By Karuna Jaggar, Executive Director
Just three months after premature approval by the Food and Drug Administration (FDA), new data released at the American Society of Clinical Oncology (ASCO) challenges the earlier hype surrounding Roche’s immunotherapy atezolizumab (or Tecentriq) to treat metastatic triple-negative breast cancer.
The March 2019 approval of atezolizumab was widely celebrated as a big step forward in treating advanced triple-negative breast cancer—despite the lack of evidence that it helps people live longer or improves their quality of life, and comes with a list price of $13,400 a month!
At the time, I explained Breast Cancer Action’s opposition to the approval and why the FDA shouldn’t use surrogate endpoints like Progression Free Survival for approvals.

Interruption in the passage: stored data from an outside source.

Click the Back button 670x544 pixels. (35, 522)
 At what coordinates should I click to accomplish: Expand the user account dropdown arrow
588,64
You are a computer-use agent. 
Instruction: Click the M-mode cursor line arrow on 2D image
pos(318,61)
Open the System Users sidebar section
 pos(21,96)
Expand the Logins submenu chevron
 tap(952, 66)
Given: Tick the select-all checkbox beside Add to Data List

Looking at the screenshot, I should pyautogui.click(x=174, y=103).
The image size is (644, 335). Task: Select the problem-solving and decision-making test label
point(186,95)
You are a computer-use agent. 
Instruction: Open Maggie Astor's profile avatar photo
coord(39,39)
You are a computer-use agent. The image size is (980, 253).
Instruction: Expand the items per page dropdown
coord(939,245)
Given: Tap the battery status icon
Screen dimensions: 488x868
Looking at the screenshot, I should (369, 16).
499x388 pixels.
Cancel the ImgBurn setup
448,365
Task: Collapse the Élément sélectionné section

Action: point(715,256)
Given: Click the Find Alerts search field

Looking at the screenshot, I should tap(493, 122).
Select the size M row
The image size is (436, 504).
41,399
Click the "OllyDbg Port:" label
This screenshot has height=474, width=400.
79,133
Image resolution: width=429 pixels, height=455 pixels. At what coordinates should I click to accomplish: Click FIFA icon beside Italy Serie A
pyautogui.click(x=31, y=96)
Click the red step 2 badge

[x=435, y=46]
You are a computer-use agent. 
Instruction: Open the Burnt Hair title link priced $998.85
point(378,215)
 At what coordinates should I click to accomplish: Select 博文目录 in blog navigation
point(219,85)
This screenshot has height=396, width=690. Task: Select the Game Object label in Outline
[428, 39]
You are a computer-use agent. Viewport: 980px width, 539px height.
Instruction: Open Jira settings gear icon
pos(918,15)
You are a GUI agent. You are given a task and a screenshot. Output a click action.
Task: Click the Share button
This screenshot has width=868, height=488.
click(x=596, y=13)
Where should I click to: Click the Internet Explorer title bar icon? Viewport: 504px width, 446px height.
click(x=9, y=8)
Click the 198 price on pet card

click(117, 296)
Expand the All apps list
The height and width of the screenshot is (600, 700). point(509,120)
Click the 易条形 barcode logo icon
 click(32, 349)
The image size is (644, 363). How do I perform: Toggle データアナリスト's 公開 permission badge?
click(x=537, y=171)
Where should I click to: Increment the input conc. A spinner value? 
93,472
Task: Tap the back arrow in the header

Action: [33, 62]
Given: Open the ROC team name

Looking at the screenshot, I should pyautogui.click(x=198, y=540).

Unfortunately, final results from the IMpassion130 study presented at ASCO last week showed no significant overall survival benefit of atezolizumab versus placebo–a huge let down to everyone who so desperately needs new effective treatment for their aggressive breast cancer. Although it’s worth noting that for a subgroup of patients with higher PD-L1 expression, there was a numerical difference of seven months (25 vs. 18 in the placebo group), it was also not statistically significant (with a hazard ratio of 0.71).
Expensive drugs that don’t work do more harm than good. The FDA’s approval should be reserved for safe and effective treatments that have been shown to improve overall survival or quality of life. Anything less is a give-away to Pharma and biotech at the expense of patients.